[Stored data]

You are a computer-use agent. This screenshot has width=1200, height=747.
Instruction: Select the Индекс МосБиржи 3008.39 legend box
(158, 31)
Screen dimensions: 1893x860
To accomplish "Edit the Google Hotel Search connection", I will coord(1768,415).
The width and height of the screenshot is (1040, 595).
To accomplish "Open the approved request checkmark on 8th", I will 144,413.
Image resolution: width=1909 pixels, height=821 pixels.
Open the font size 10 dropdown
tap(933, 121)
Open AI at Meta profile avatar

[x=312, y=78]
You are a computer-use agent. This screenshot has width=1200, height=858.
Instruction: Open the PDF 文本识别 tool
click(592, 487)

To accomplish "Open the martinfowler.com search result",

> **Task**
The word "height" may appear on some lines of these records; state how many such lines there are, and nothing else.

> **Task output**
4